▶ **SELECTED TEXT**
+++
The fight in Tripoli may signal a shift in the government’s longstanding policy of cautious containment in the city, where Sunni militants have long had a foothold among a poor and marginalized local population. The militants have gained popularity and been further radicalized as the government in neighboring Syria has battled a Sunni-led insurgency.

Typically, the army has moved mainly to extinguish periodic clashes in Tripoli without pursuing militants into their strongholds concentrated in one restive neighborhood. But security officials on Sunday said the army would now carry out a full-fledged operation against the militants, and the army used a helicopter gunship for the first time in Tripoli in attacking militants it said were holed up in a vegetable market in the city’s historic bazaar area.

There is a complex constellation of militant activity in Tripoli. Local Lebanese Sunni militants have shown growing sympathy toward the Nusra Front, the Qaeda-linked insurgent group in Syria that has recruited fighters there. Syrian insurgents have taken refuge there as well, and security officials and residents say the Islamic State, the group that has occupied parts of Syria and Iraq and is seeking to create a caliphate throughout the Middle East, is also recruiting in the city.

The army has been facing newly intensified pressure to crack down on Sunni militants after months of protests from relatives of Lebanese soldiers being held by the Nusra Front. The militants captured the soldiers in August in the Lebanese border town of Arsal, in the Bekaa Valley east of Tripoli, and has since beheaded three.

The militants also took an aggressive stance on Sunday. Leaders of the Nusra Front threatened to behead another captive soldier if the army did not stop what the Nusra Front called attacks on Sunnis.

Tripoli has been divided for decades along sectarian lines between Sunni opponents and Alawite supporters of the Syrian government, and clashes periodically erupt across an entrenched front line between two neighborhoods, without spreading to other areas of Lebanon or even of Tripoli.

But this week’s fighting has spread to parts of the city that usually remain peaceful, including the city’s old market, which is being considered for designation as a Unesco World Heritage site.

And for the first time, the army has sent armored vehicles into Bab al-Tabbaneh, the Sunni neighborhood that periodically clashes with the neighboring Alawite area of Jabal Mohsen. (Tripoli’s Alawite leaders are aligned with President Bashar al-Assad of Syria, himself a member of the Alawite branch of Shiite Islam.)
+++
▶ **PROVIDED DATA**
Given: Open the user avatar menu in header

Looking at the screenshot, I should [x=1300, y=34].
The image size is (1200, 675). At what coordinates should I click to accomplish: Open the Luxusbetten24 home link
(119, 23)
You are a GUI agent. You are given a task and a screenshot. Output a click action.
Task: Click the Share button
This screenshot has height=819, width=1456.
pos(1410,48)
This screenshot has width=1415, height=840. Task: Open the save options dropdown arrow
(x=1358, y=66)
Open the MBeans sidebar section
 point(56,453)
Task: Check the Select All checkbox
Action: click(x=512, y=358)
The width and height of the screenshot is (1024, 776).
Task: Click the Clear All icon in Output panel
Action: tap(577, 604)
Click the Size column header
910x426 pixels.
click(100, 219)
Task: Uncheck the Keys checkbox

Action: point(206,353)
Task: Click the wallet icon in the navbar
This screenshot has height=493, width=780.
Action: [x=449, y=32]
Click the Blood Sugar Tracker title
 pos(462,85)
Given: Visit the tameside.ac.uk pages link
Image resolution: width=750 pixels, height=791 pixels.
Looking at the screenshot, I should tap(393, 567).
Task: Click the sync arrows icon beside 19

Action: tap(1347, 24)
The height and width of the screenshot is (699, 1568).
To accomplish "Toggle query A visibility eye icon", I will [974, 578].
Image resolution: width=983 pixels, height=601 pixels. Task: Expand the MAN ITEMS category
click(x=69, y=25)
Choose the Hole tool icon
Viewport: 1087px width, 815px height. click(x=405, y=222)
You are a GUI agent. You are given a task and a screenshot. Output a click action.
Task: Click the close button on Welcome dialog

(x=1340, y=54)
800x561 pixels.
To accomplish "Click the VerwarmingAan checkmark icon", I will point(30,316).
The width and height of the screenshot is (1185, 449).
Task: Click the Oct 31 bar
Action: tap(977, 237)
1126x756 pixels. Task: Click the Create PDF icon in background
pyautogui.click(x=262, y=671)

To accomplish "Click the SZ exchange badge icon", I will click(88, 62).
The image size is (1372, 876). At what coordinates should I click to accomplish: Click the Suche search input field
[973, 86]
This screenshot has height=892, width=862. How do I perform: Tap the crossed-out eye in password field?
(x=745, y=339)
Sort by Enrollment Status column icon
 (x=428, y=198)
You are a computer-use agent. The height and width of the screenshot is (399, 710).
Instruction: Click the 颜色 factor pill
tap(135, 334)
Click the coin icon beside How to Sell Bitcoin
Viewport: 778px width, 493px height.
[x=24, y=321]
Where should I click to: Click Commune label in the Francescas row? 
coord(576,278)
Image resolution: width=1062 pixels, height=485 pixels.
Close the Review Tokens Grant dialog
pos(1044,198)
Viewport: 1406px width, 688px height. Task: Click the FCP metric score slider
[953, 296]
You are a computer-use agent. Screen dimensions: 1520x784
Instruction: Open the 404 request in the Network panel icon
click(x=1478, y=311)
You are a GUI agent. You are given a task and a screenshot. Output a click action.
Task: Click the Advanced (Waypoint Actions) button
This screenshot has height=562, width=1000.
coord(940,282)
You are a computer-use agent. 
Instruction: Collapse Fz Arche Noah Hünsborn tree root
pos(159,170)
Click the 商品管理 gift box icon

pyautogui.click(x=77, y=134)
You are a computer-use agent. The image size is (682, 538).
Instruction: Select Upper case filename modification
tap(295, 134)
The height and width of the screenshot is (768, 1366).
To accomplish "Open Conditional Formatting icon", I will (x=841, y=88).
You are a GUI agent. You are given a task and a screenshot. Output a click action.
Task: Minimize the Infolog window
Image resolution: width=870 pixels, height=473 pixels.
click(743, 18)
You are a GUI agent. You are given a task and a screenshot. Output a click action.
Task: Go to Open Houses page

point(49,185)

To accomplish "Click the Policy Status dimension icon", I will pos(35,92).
+++
▶ **WORK INSTRUCTIONS**
(1) According to the article on the fighting in Tripoli, where did the army say the militants it attacked with a helicopter gunship were holed up?
(2) From the article on the fighting in Tripoli, extract the passage starting with "But this week’s" and going on through "World Heritage site.".
(3) Extend the article on the fighting in Tripoli, writing on from its final sentence.

▶ **RESPONSES PER TASK**
(1) In a vegetable market in the city's historic bazaar area.

(2)
But this week’s fighting has spread to parts of the city that usually remain peaceful, including the city’s old market, which is being considered for designation as a Unesco World Heritage site.

(3)
Footage shot by Tripoli residents showed wounded people being loaded into ambulances, with one narrator accusing the army of being allied with Hezbollah, the politically and militarily powerful Lebanese Shiite group that has been fighting in Syria on the side of the Syrian government.

The mounting violence has left Lebanese political leaders scrambling to tamp down sectarian tensions throughout the country. Hezbollah’s leader, Hassan Nasrallah, urged followers in a statement Saturday to resist what he called efforts to foment strife. The leader of the Sunni-dominated Future Movement, Saad Hariri, issued a statement Sunday saying he supported the army’s efforts to detain militants he called terrorists.

But Mr. Hariri’s hold on disenfranchised Sunnis has weakened in recent years as he has stayed mostly abroad because of threats to his safety.

Shiites, too, are increasingly restive. Families of the remaining captive soldiers, who are mainly Shiites, have frequently blocked roads and staged sit-ins around government buildings in downtown Beirut. While Hezbollah has urged its followers not to engage in communal revenge, residents of Shiite areas say that they are eager to defend themselves.

The new clashes started on Friday after the army raided a village near Tripoli, targeting militants involved in the capture of the soldiers in Arsal. Militants then attacked a Lebanese army patrol in Tripoli’s old market.

On Saturday, Sunni militants seized an off-duty soldier riding in a taxi, and on Sunday, the National News Agency reported that a second soldier had been kidnapped from his home.